Trapped in the retirement catch-22

The Pensions Policy Institute’s message to 45 per cent of workers over 50 could not be more bleak. Work and save for 11 years or more beyond State Retirement Age if you want to replicate your working life living standards in retirement. Worse still it estimates that a substantial proportion of this group will be barred from doing so by disability, discrimination, or lack of employment opportunity, face worsening annuity rates and could even find themselves squeezed out of their jobs despite age discrimination legislation.

The PPI’s latest report spells out a grim future for the generation that will be the first to rely on DC for their retirement.

Nikki Cleal, director at the PPI says: “The report demonstrates that many people need to start saving more today if they want to avoid having to work much longer than they planned and want to have an adequate retirement income in the future.”
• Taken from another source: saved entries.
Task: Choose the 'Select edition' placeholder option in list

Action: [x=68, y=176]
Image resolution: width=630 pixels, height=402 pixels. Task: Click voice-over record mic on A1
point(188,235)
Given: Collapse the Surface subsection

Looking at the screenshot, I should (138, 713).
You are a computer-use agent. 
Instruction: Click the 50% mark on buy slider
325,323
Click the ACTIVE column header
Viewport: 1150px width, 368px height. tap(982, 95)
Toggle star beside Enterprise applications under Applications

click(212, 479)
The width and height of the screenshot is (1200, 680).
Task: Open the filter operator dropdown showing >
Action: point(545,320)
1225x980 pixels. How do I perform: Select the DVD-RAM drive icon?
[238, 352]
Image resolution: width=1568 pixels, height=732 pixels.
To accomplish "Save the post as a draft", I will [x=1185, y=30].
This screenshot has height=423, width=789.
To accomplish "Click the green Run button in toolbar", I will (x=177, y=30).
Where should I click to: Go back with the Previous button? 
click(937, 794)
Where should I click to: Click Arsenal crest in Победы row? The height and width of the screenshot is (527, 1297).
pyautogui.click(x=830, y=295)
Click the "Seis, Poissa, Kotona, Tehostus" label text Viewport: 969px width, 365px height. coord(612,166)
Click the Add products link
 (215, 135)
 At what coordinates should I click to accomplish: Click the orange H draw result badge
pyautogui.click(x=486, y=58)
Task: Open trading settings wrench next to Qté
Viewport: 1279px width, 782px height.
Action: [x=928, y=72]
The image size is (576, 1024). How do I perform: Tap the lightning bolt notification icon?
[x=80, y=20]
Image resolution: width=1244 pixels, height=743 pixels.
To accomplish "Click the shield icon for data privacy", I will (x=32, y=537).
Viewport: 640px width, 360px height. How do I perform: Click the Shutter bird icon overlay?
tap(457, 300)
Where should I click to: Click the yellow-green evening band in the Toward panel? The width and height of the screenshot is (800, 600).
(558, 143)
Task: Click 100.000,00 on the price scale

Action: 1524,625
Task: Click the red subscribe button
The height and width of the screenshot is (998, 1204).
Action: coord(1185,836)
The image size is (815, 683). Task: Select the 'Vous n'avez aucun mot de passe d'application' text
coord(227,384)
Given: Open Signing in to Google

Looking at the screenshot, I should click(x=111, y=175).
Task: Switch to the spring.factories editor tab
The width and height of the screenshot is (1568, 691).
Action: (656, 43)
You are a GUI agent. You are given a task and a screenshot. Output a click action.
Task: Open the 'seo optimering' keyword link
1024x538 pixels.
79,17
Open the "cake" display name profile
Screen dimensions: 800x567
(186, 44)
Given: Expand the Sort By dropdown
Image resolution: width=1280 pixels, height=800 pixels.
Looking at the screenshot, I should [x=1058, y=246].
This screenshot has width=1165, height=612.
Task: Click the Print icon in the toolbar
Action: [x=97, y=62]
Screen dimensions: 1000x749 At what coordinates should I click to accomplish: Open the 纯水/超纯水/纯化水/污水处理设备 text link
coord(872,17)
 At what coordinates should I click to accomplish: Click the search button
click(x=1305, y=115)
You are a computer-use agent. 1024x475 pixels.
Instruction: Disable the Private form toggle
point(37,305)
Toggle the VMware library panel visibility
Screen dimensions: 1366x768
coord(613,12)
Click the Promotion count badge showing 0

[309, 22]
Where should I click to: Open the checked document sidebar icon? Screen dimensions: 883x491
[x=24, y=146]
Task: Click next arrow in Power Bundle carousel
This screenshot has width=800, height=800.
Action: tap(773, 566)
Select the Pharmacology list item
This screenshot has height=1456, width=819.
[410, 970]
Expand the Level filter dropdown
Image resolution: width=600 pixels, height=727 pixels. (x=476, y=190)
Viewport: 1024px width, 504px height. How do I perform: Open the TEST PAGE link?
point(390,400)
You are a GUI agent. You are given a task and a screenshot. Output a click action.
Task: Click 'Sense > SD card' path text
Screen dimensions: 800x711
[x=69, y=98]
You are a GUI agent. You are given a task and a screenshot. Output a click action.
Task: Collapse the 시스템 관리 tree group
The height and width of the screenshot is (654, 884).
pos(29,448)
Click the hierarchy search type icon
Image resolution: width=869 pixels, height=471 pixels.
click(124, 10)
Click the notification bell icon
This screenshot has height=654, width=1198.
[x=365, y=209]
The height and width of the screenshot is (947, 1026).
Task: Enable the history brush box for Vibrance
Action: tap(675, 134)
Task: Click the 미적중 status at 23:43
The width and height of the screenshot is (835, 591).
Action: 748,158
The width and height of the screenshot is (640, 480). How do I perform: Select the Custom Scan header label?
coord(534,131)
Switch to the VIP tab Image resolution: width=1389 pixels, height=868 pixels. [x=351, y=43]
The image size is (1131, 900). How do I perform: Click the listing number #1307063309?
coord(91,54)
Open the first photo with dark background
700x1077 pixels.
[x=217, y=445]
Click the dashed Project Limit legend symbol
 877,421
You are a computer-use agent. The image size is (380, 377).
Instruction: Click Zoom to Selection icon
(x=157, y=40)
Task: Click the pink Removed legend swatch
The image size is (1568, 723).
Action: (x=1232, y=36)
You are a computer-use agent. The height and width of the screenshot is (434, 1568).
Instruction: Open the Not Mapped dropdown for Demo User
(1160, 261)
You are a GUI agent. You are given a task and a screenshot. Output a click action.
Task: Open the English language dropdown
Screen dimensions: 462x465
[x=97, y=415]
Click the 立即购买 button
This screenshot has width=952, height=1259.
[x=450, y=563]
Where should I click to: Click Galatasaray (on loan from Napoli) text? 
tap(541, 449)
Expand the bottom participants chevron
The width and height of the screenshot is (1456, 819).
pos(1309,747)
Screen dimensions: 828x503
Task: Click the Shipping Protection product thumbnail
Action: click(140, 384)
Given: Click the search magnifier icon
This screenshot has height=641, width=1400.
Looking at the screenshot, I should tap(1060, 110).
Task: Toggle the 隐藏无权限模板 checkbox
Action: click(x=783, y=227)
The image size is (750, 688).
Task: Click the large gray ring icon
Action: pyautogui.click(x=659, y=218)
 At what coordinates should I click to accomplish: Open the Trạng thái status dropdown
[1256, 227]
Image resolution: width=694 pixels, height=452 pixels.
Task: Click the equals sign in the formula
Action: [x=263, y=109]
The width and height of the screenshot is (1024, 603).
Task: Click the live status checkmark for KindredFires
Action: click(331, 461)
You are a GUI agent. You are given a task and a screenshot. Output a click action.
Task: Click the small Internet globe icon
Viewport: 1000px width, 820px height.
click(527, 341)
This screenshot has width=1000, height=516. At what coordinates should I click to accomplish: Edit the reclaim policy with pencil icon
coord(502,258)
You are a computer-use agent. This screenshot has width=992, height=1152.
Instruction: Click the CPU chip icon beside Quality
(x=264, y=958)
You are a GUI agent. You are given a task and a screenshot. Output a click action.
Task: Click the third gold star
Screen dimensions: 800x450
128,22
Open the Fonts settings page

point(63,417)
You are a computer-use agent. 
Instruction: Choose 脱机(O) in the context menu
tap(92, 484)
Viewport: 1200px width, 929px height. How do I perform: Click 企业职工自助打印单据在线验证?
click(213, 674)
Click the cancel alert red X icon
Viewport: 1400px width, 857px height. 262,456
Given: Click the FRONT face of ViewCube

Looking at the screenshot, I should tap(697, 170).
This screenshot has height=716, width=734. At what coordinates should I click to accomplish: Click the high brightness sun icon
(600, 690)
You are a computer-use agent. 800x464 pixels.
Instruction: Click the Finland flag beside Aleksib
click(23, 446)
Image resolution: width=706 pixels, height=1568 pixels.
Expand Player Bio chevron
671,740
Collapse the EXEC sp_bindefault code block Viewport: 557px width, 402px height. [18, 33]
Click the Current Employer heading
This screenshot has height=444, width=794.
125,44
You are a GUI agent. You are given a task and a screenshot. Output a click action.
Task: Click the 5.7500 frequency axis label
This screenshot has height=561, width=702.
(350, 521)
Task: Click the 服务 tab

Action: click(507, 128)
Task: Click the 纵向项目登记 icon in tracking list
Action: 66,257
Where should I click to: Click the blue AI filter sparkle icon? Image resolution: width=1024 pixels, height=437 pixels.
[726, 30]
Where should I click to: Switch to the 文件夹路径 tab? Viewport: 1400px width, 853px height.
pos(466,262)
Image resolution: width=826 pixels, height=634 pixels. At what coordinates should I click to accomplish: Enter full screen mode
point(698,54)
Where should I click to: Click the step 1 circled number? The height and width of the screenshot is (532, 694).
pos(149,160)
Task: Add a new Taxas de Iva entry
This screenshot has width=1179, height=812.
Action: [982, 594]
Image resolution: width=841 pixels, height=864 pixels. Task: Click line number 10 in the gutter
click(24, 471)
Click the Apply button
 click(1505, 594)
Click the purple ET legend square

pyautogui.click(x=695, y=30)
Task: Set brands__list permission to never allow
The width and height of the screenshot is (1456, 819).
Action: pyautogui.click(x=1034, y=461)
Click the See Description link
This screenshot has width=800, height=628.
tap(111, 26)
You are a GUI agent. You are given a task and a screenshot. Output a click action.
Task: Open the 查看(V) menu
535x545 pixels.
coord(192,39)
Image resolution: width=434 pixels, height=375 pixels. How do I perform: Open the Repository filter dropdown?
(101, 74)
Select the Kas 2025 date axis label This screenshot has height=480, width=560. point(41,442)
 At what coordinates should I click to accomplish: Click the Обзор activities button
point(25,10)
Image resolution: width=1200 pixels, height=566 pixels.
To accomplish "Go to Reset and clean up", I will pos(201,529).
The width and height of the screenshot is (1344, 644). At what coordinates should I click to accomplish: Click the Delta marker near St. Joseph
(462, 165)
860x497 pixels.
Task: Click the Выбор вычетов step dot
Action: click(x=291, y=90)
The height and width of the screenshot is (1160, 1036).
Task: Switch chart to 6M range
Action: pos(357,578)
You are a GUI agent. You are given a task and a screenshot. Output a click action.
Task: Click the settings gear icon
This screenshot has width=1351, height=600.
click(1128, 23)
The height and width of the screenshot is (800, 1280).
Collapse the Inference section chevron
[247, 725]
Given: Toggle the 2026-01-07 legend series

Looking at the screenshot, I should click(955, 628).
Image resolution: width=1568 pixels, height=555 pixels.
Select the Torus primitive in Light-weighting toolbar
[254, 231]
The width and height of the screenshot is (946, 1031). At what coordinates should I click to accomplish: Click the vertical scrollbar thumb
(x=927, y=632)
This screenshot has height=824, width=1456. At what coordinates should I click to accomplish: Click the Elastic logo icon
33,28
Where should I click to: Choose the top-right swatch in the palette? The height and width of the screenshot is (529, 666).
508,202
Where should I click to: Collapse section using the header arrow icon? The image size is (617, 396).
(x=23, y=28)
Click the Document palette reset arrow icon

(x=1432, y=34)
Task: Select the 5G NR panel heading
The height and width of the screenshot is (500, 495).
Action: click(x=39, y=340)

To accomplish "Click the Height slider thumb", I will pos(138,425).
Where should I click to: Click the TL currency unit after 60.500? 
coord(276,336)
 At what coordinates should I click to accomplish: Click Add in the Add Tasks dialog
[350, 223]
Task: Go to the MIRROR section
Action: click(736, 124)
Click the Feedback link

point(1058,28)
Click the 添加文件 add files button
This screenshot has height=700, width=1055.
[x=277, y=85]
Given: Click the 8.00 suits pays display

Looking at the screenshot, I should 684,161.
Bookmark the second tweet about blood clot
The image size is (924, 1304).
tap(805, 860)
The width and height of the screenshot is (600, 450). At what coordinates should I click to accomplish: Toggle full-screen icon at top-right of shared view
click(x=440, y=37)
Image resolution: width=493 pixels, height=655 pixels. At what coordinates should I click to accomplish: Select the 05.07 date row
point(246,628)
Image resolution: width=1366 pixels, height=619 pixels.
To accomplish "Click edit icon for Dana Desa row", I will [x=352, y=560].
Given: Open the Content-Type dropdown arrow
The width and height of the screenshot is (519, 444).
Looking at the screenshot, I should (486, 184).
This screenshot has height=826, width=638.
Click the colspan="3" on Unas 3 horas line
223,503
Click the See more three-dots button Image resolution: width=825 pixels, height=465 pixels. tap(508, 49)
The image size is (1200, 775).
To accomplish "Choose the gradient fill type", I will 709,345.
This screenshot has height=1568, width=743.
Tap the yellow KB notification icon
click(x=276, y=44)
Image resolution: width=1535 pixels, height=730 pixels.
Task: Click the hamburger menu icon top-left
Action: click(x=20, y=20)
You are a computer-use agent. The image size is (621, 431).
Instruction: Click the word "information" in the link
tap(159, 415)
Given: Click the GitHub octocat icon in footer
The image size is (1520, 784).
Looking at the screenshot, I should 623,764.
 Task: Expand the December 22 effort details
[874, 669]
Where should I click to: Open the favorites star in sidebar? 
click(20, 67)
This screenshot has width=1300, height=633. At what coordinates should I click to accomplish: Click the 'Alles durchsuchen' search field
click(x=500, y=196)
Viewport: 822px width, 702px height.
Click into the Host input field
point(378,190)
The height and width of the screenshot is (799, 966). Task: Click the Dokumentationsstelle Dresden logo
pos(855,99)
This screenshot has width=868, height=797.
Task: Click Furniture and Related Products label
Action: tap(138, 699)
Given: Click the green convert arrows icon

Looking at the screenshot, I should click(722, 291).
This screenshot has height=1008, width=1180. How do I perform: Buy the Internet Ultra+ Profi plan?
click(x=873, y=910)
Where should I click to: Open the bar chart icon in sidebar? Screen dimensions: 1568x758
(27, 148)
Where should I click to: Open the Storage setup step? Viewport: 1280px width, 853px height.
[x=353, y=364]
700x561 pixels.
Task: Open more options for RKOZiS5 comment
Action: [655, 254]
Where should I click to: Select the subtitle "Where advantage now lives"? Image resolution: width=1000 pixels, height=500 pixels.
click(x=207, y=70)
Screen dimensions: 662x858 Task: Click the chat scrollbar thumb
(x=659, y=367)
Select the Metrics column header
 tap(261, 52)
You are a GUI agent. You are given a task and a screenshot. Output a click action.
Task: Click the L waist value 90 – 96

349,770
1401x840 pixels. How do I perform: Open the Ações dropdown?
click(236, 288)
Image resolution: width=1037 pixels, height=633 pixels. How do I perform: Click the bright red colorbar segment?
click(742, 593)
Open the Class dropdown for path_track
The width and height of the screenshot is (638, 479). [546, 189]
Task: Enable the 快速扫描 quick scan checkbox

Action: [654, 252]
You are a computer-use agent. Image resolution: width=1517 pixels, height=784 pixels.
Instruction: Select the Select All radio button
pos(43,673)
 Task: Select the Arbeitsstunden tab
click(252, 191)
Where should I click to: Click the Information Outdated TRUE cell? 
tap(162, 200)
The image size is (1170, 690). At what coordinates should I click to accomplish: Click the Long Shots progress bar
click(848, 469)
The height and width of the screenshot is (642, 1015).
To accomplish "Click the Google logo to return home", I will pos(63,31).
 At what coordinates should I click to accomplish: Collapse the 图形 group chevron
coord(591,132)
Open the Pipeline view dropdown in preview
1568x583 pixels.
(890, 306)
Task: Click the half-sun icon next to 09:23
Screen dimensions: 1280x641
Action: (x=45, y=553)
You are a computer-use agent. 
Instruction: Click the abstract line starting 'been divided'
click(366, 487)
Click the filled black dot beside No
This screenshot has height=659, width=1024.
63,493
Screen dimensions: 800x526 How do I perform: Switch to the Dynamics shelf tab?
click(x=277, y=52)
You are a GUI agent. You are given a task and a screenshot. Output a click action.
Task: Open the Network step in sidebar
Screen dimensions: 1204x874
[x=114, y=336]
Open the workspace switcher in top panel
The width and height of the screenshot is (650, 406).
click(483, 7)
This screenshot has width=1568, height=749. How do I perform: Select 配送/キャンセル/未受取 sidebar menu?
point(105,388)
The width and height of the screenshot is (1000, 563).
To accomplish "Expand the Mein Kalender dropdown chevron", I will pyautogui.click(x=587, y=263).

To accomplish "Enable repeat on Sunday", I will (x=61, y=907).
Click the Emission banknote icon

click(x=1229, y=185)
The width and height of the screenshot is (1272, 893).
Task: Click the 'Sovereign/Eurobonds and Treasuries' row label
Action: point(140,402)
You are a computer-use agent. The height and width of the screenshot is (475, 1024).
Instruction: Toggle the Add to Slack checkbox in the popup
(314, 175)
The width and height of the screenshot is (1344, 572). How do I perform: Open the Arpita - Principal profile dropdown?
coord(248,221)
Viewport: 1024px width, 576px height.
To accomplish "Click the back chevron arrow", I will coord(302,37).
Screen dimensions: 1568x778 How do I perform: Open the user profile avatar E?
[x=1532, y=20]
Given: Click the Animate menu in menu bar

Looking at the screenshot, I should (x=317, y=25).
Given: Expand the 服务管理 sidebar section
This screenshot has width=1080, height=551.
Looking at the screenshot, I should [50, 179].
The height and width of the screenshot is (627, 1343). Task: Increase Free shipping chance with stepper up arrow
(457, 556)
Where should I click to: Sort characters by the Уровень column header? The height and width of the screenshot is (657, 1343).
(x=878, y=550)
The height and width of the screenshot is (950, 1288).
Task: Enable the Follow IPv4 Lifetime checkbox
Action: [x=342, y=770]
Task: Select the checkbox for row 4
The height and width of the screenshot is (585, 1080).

The PPI’s report goes on to explain how difficult achieving a working life up to State Pension Age will be, let alone carrying on thereafter, due to circumstances beyond their control such as health problems. It says that by the time men and women are aged between 60 and 64 around 30 per cent of them have a disability that limits their ability to work. Some will be compelled to leave work altogether.

Age, gender, ethnicity, occupation and location affect the likelihood of having a work limiting disability, with these effects more common among older people in lower wealth quintiles and those with lower levels of education.

The report found those with a work limiting disability in the North East are less than half as likely to be working than those in the South East, while older women who have a work limiting disability are less likely to be in paid work than men.

Not surprisingly it will be manual workers are predicted to be most likely leave work due to health problems, either because the employer cannot offer them suitably alternative employment or because the employee does not feel capable of changing/shifting roles.

Mike Morrison, head of pensions development, Axa Wealth says: “This report shows those who are not able to continue working will be at a huge disadvantage. For those already aged over 50, for whom retirement is not too far off, the macro picture is currently rather bleak with retirement income being heavily impacted by low annuity rates and rising living costs.”

The report found ethnicity also plays an important role. In the UK people from particular ethnic minority groups more likely to suffer from health problems than white people. For example, Pakistani men are twice as likely as those in the general population to suffer from heart disease. People from some ethnic minority groups may therefore be more likely to need to leave work at younger ages as a result of their health problems.

The report comes as a growing number of voices are pointing the finger at quantitative easing as making things much worse. Figures from MGM Advantage show level annuity rates declined by a further 2 per cent in the first three months of this year, and the long-term trend has been negative.

Ros Altmann, director-general of Saga says: “Since 2008, annuity values have plummeted, because annuities are priced against 15 year gilt yields. Anyone recently or soon-to-be retired is facing a permanent income reduction as a result of QE. This, in itself, is bound to have negatively affected consumption, and weakened growth relative to what it would otherwise have been. Nearly half a million annuities are sold each yearthis is not a tiny issue.”

Worse news still for this cohort is a judgment from the Supreme Court that is being interpreted by some as leaving the door open for businesses to set their own retirement age for staff.

The case, viewed as one of the most significant for years on the issue of age discrimination, involves Mr. Leslie Seldon, a former senior civil litigation partner at Clarkson Wright and Jakes. Despite the abolition of the default retirement age, a complex Supreme Court ruling on 25th April has found his dismissal upon turning 65 to be legitimate because, amongst other things, it allowed effective succession planning within the firm.

Dianah Worman, diversity adviser at CIPD, says: “The main messages to be taken from this complex ruling are the difficulty of providing well evidenced reasons to justify the retention of a retirement age and the importance of good performance management to safely dismiss a person fairly on the basis of capability rather than their age.

“Dismissing people because of their age, rather than their performance and capability, is not only potentially unfairly discriminatory, but counter-productive too. It robs employers and the economy of the talent and skills we need to thrive in the modern, competitive world. In our view, good succession lanning is about ensuring that there are employees with the right talent, skills and capabilities to sustain business performance. It is not about throwing well-performing older workers out on their ear simply because there are ambitious younger workers snapping at their heels.”